▶ _ЧТО СДЕЛАТЬ_
[1] Верните дословно отрывок из текста о подражании природе в искусстве, который открывается словами, содержащими «Сего мало: в силу», и завершается словами «не имеет ни дыхания, ни движения.».
[2] Продолжите текст о подражании природе в искусстве, начав сразу после его последнего предложения.

▶ _ИСХОДНЫЙ ТЕКСТ_
%%

Сего мало: в силу сих следствий, выведенных из определения, совершеннейшее представление живой, совершеннейшей красавицы будет вместе и изящнейшим произведением искусства. Посмотрим же: что в искусстве может точнее представить эту красавицу? Мраморная статуя? Нет, ибо цвет лица, тела, оттеняемый цветом волос, составляет, кроме форм, прелесть красавицы. Картина? Нет, ибо красавица дышит, движется, а картина не имеет ни дыхания, ни движения.

«Конечно, — возразят нам, — искусство не может в совершенстве достигнуть природы; в ваянии искусство подражает только формам, в живописи цветам и формам природы».

Хорошо, но в изящном произведении природы соединены формы, и цвета, и движение, а, по предыдущему, точнейшее представление изящной природы есть изящнейшее произведение; из сего неминуемо следует, что статуя Венеры Медицейской будет изящнее, если вы ее раскрасите, если заставите се шевелиться, даже говорить, если можно.

Может быть, найдутся люди, которые нам скажут: «Так! Если бы искусство могло представить природу во всем ее совершенстве, то, конечно, такое произведение было бы изящнейшим; но искусство этого сделать не может и потому довольствуется изображением частей природы».

Согласны и с этим, но скажите, что же в произведениях человека более всего приближается к сему образцу, соединяющему все части природы, изображающему ее в совершенстве? Что, если не раскрашенный автомат? Оставьте скульптуру, оставьте живопись — они могут изображать только части природы; старайтесь усовершенствовать то, что более всего приближается к соединению сих частей! Автомат, один автомат удовлетворяет сему требованию!33.

Самый закоренелый классик рассмеется такому заключению, выведенному из начала, по-видимому, столь естественного, но мы не виноваты в этом: сие заключение само собой истекает из сего начала. Этого мало: выводите из него следствия логически, и вы изгоните из области изящного не только скульптуру, живопись, но и драму, и стихотворный язык, даже правильное расположение частей речи; музыку или назовете невозможною, или все инструменты обратите в органчик, подражающий птичьему пению. Оставьте в покое Аполлона Бельведерского и Геркулеса Фарнезского и преклоните колено пред шахматною машиною! Любопытно было бы для истории духа человеческого рассмотреть, по какой причине в ученом мире от времен Аристотеля упомянутое начало, коим предписывается подражание природе, могло удержаться со всем собором нелепостей, на нем основанном34.

Нет, Милиция! Изящество имеет какое-то другое основание. Это основание не в видимой внешней природе — оно в законах человеческого духа. И природа управляется ими — так! Но она выражает их совершенно только в бесконечной совокупности своих творений: ни одно частное никогда не возвысится до произведений мысли, до сих божественных идеалов, в коих ясно сияет вся гордость человеческой самобытности!35

ПРИМЕЧАНИЯ

править
В. Ф. ОДОЕВСКИЙ *
  • Комментарий к публикации архивных материалов В. Ф. Одоевского составлен М. И. Медовым. Сама их публикация осуществлена М. И. Медовым и В. М. Зверевым.

%%

▶ _ИСХОДНЫЕ ДАННЫЕ_
%%

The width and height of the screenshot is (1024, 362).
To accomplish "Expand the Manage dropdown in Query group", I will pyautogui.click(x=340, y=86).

%%

▶ _ОТВЕТЫ К ЗАДАНИЮ_
[1]
Сего мало: в силу сих следствий, выведенных из определения, совершеннейшее представление живой, совершеннейшей красавицы будет вместе и изящнейшим произведением искусства. Посмотрим же: что в искусстве может точнее представить эту красавицу? Мраморная статуя? Нет, ибо цвет лица, тела, оттеняемый цветом волос, составляет, кроме форм, прелесть красавицы. Картина? Нет, ибо красавица дышит, движется, а картина не имеет ни дыхания, ни движения.

[2]
Публикаторы выражают сердечную признательность работникам Рукописного отдела ГПБ им. М. Е. Салтыкова-Щедрина и особенно хранителю фонда В. Ф. Одоевского Розе Борисовне Заборовой за большую помощь в работе над публикацией.

Владимир Федорович Одоевский (1804—1869) — русский писатель, выдающийся музыкальный критик, талантливый педагог.

Выпусник благородного пансиона при Московском университете, В. Ф. Одоевский начал свою литературную деятельность сатирико-бытовыми повестями («Странный человек», «Дни досад»), апологами и критическими выступлениями, направленными против эстетических теорий Баттё, Эшенбурга, Лагарпа, Мерзлякова.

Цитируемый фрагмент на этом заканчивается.